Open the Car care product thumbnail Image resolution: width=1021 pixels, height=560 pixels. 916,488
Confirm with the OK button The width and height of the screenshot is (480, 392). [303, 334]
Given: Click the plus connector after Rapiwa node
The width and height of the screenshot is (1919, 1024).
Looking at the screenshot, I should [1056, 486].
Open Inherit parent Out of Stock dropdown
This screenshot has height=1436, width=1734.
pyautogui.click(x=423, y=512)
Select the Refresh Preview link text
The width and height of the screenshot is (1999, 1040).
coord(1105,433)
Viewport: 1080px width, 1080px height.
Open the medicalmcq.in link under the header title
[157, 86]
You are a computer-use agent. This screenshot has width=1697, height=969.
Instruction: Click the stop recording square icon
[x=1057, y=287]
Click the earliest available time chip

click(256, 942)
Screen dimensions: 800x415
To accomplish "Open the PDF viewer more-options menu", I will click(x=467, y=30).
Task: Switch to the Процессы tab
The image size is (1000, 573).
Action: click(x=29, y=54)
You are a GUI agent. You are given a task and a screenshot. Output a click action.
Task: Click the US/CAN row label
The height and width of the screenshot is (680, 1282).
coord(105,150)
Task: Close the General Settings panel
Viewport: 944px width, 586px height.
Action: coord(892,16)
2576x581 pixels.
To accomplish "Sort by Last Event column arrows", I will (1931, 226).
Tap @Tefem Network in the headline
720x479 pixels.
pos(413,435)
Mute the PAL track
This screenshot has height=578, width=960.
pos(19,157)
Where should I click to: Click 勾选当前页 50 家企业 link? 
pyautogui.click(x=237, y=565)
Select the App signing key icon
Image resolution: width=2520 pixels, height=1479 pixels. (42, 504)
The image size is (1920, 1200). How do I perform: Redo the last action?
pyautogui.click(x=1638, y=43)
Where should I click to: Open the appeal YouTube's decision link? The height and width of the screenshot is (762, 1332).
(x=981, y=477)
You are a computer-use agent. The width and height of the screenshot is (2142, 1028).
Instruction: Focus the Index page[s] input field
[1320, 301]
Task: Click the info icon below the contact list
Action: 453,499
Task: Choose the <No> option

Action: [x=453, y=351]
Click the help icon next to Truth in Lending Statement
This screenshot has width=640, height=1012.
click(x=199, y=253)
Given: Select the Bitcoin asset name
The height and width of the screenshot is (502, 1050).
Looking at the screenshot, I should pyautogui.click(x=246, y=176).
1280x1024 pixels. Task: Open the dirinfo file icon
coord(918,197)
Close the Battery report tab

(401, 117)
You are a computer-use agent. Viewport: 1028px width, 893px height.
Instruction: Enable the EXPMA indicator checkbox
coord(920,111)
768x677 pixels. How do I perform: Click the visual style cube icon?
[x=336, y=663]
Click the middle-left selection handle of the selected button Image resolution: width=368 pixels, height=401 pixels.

*What the task asks*:
Repeat verbatim the rows from the first line through the line containing "(x=981, y=477)", both ends included.

*Full solution*:
Open the Car care product thumbnail Image resolution: width=1021 pixels, height=560 pixels. 916,488
Confirm with the OK button The width and height of the screenshot is (480, 392). [303, 334]
Given: Click the plus connector after Rapiwa node
The width and height of the screenshot is (1919, 1024).
Looking at the screenshot, I should [1056, 486].
Open Inherit parent Out of Stock dropdown
This screenshot has height=1436, width=1734.
pyautogui.click(x=423, y=512)
Select the Refresh Preview link text
The width and height of the screenshot is (1999, 1040).
coord(1105,433)
Viewport: 1080px width, 1080px height.
Open the medicalmcq.in link under the header title
[157, 86]
You are a computer-use agent. This screenshot has width=1697, height=969.
Instruction: Click the stop recording square icon
[x=1057, y=287]
Click the earliest available time chip

click(256, 942)
Screen dimensions: 800x415
To accomplish "Open the PDF viewer more-options menu", I will click(x=467, y=30).
Task: Switch to the Процессы tab
The image size is (1000, 573).
Action: click(x=29, y=54)
You are a GUI agent. You are given a task and a screenshot. Output a click action.
Task: Click the US/CAN row label
The height and width of the screenshot is (680, 1282).
coord(105,150)
Task: Close the General Settings panel
Viewport: 944px width, 586px height.
Action: coord(892,16)
2576x581 pixels.
To accomplish "Sort by Last Event column arrows", I will (1931, 226).
Tap @Tefem Network in the headline
720x479 pixels.
pos(413,435)
Mute the PAL track
This screenshot has height=578, width=960.
pos(19,157)
Where should I click to: Click 勾选当前页 50 家企业 link? 
pyautogui.click(x=237, y=565)
Select the App signing key icon
Image resolution: width=2520 pixels, height=1479 pixels. (42, 504)
The image size is (1920, 1200). How do I perform: Redo the last action?
pyautogui.click(x=1638, y=43)
Where should I click to: Open the appeal YouTube's decision link? The height and width of the screenshot is (762, 1332).
(x=981, y=477)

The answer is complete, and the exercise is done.